Now, let’s delve into the exciting world of bare-metal ARM assembly language on Raspberry Pi. Below is an ARM assembly implementation of QuickSort:

@ qs.s
@ Kevin Siraki
@ 1/09/2024
@
@ Description: A QuickSort implementation in bare-metal Raspberry Pi ARM Assembly.

.data
.balign 4
format: .asciz "%d "
new: .byte '\n'
array: .int 82, 45, 17, 64, 29, 53, 98, 12, 36, 71, 50, 24, 88, 5, 42, 67, 11, 78, 33, 60

.text
.global main
.extern printf

print_array:
    push {ip, lr}
    mov r7, #0
    mov r4, r0   				@ r0 contains the address of the sorted array
    mov r5, r1   				@ r1 contains the length of the array
    looper:
        ldr r0, =format         @ formatting to print
        ldr r1, [r4, r7, lsl #2]
        bl printf               @ print the element
        add r7, #1              @ for(int i=0;i<length, i++)
        cmp r7, r5
        blt looper
    ldr r0, =new                @ newline character
    bl printf
    pop {ip, pc}

quicksort:
    push {r4, r5, r6, ip, lr}   @ create a stack frame    
    mov r4, r0					@ r0 contains the address of the array
    mov r5, r1					@ r1 contains the low index
    mov r6, r2					@ r2 contains the high index
    cmp r5, r6                  @ if low>high
    bge end                     @ return
    bl partition                @ call partition subroutine
    mov r8, r0					@ r8 contains the pivot index
    sub r8, r8, #1				@ r8 contains the pivot index - 1
    add r9, r0, #1  			@ r9 contains the pivot index + 1
    mov r0, r4                  
    mov r1, r5             
    mov r2, r8
    bl quicksort                @ left call
    mov r0, r4
    mov r1, r9
    mov r2, r6
    bl quicksort                @ right call
end:
    pop {r4, r5, r6, ip, pc}    @ pop the stack, return

partition:
    push {ip, lr}
    mov r4, r0					@ r0 contains the address of the array
    mov r5, r1   				@ r1 contains the low index
    mov r6, r2   				@ r2 contains the high index
    ldr r7, [r4, r6, lsl #2]  	@ pivot = array[high]
    mov r8, r5  
    sub r8, #1                  @ i = low - 1;
    mov r3, r5 					@ j = low
loop:
    ldr r9, [r4, r3, lsl #2]  	@ load array[j]
    cmp r9, r7                  @ if(array[j]>pivot)                                
    bgt endif                   @ skip
    add r8, #1                  @ i++
    ldr r10, [r4, r8, lsl #2]   @ load array[i] into r10 (swap)
    str r9, [r4, r8, lsl #2]   	@ store array[j] into array[i]
    str r10, [r4, r3, lsl #2]   @ store array[i] into array[j]
endif:
    add r3, #1                  @ for(int j=low, j<high; j++)
    cmp r3, r6
    bne loop
endloop:
    add r8, #1
    ldr r9, [r4, r8, lsl #2]   	@ load the value at array[pivot index] (swap)
    str r7, [r4, r8, lsl #2]   	@ store the pivot into array[pivot index]
    str r9, [r4, r6, lsl #2]   	@ store the original value (at pivot index) into array[high]
    pop {ip, lr}
    mov r0, r8                  @ return (i+1)
    bx lr

main:                           @ entry point
    push {ip, lr}
    ldr r0, =array
    mov r1, #0
    mov r2, #19
    bl quicksort                @ quicksort(array, 0, length-1)
    ldr r0, =array
    mov r1, #20
    bl print_array              @ print_array(array, length)
    pop {ip, pc}

Conclusion

QuickSort is a versatile algorithm that can be implemented in various programming languages, including C and assembly language. While the C implementation offers readability and ease of understanding, the bare-metal ARM assembly implementation provides insight into low-level system programming and optimization.

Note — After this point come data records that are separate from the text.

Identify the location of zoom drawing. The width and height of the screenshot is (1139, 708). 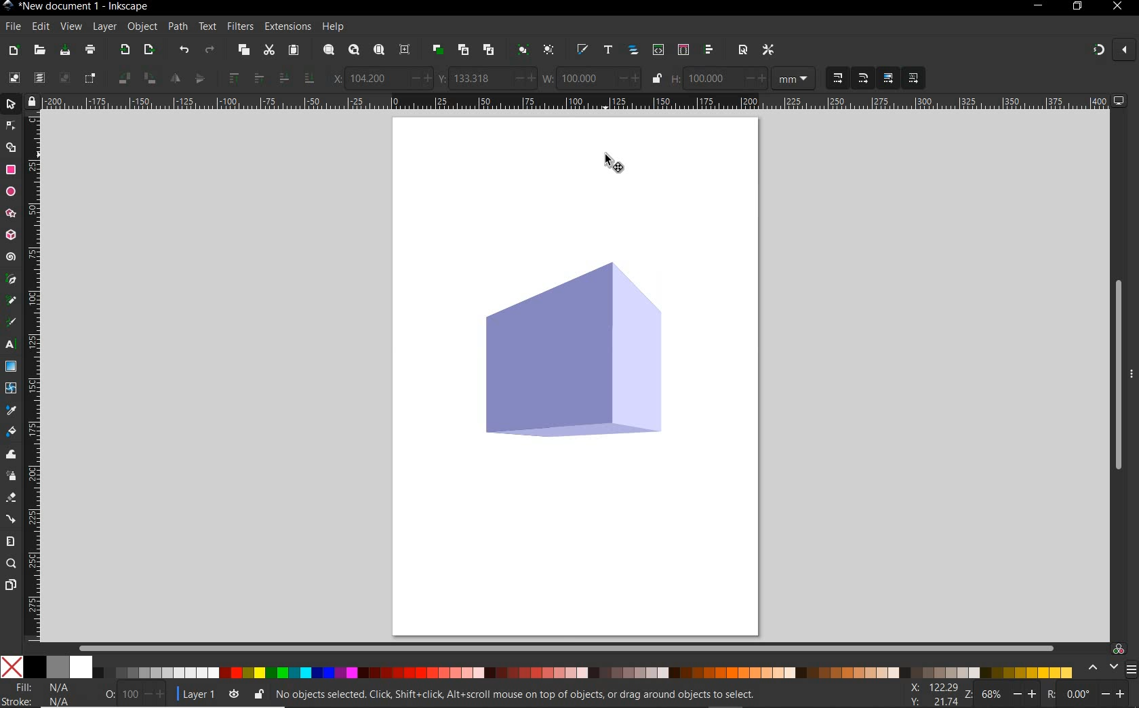
(354, 49).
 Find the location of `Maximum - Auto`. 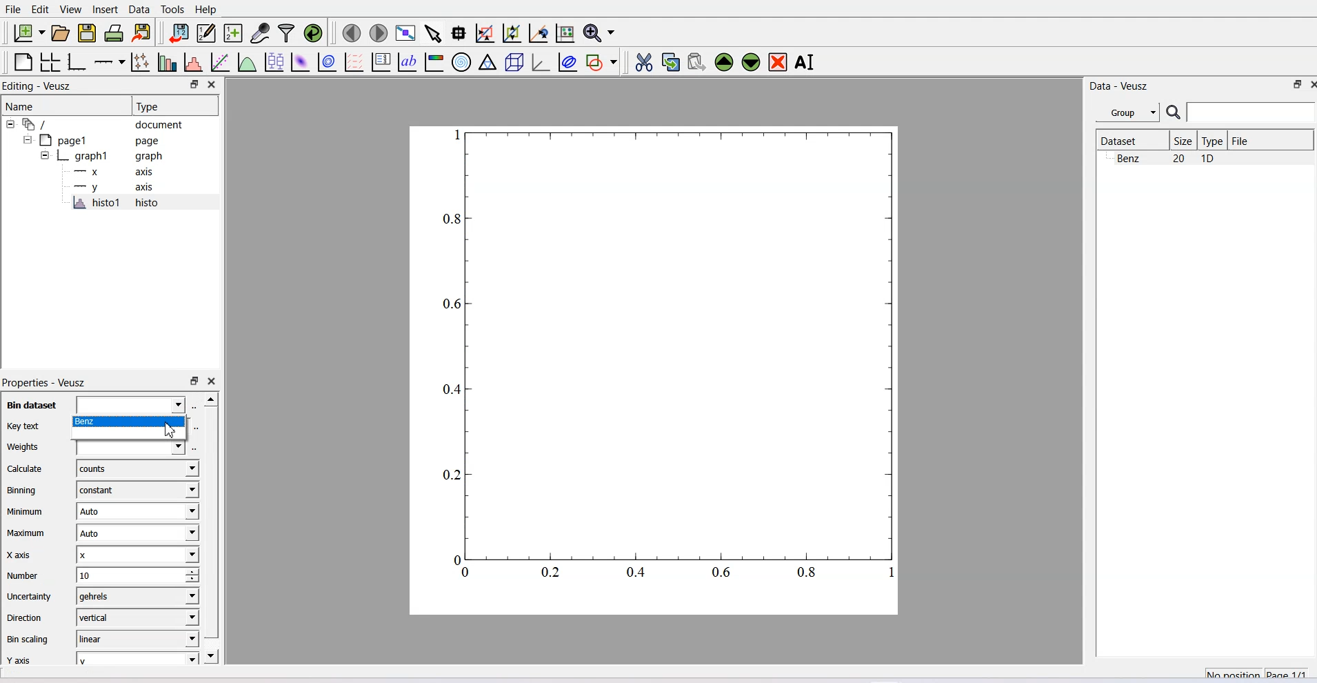

Maximum - Auto is located at coordinates (100, 532).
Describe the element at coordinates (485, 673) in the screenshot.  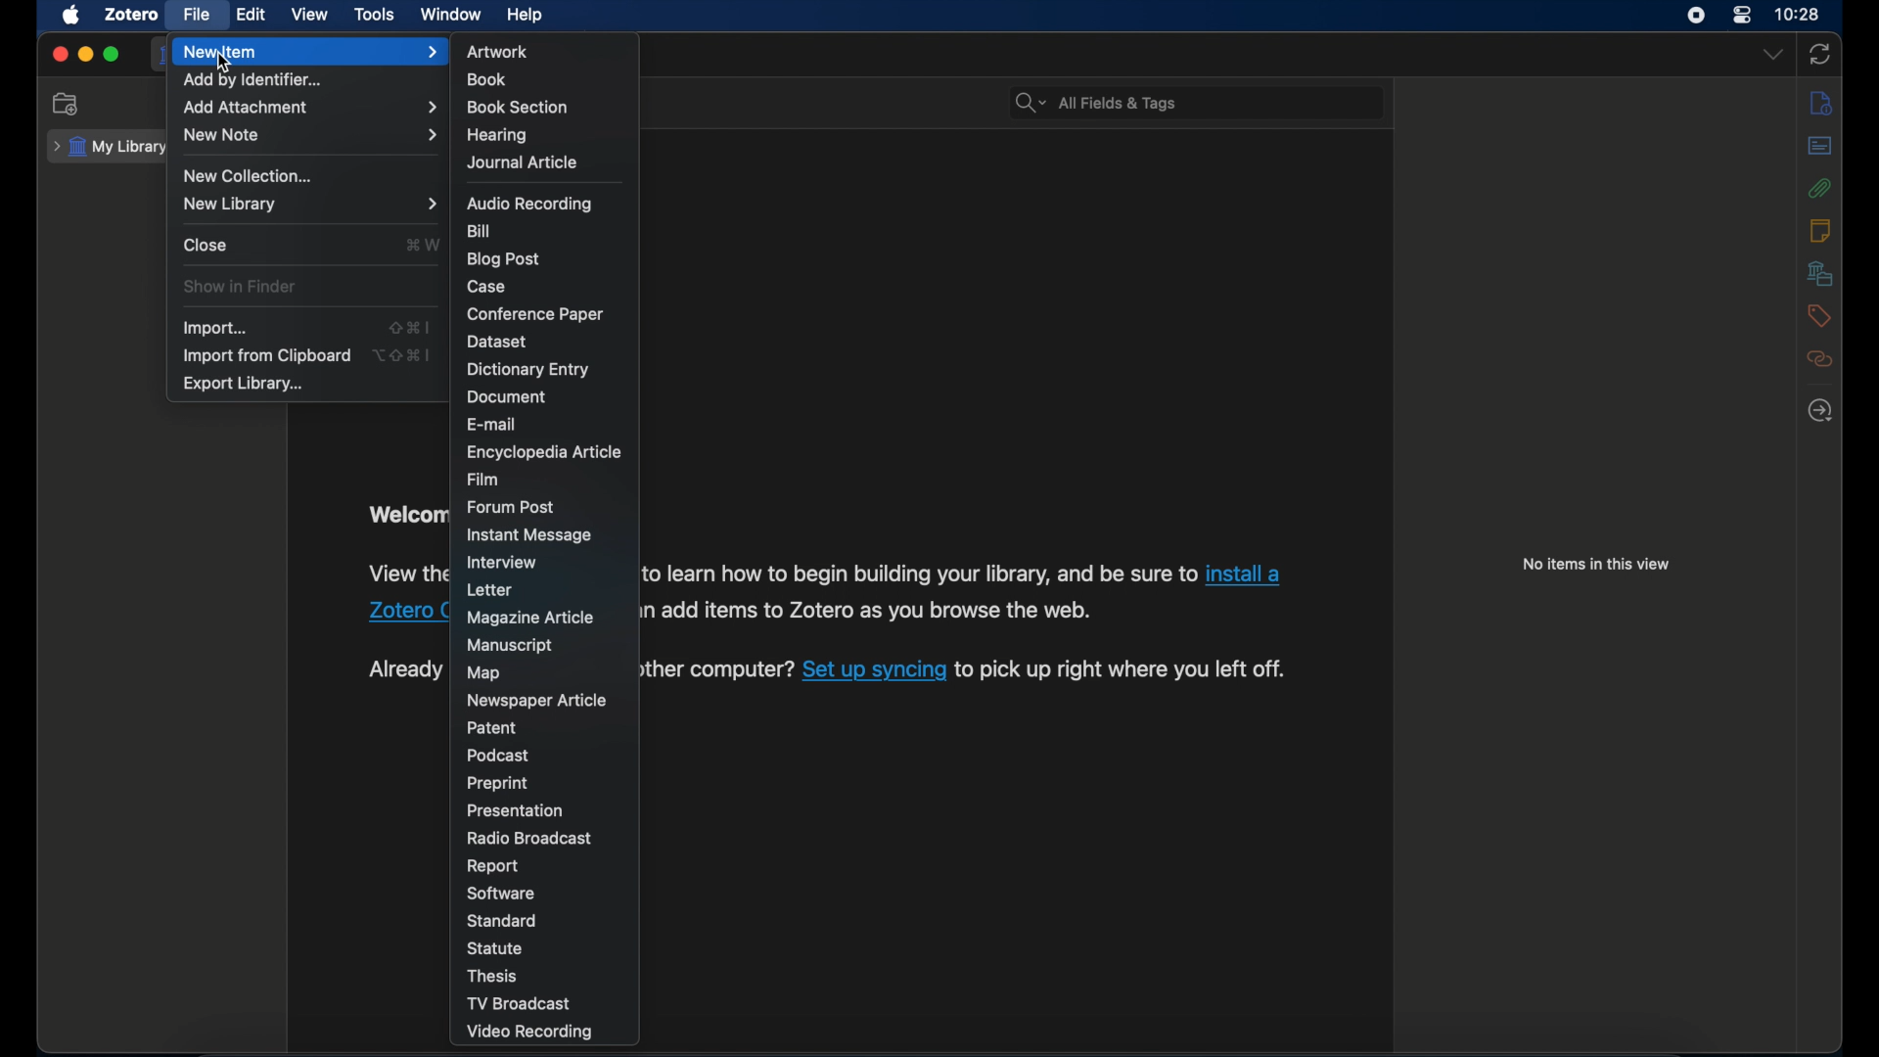
I see `map` at that location.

Understanding both high-level and low-level implementations of algorithms like QuickSort can deepen your understanding of computer science concepts and improve your programming skills. Whether you’re working with C, assembly language, or any other language, mastering algorithms like QuickSort is a valuable asset in the world of software development.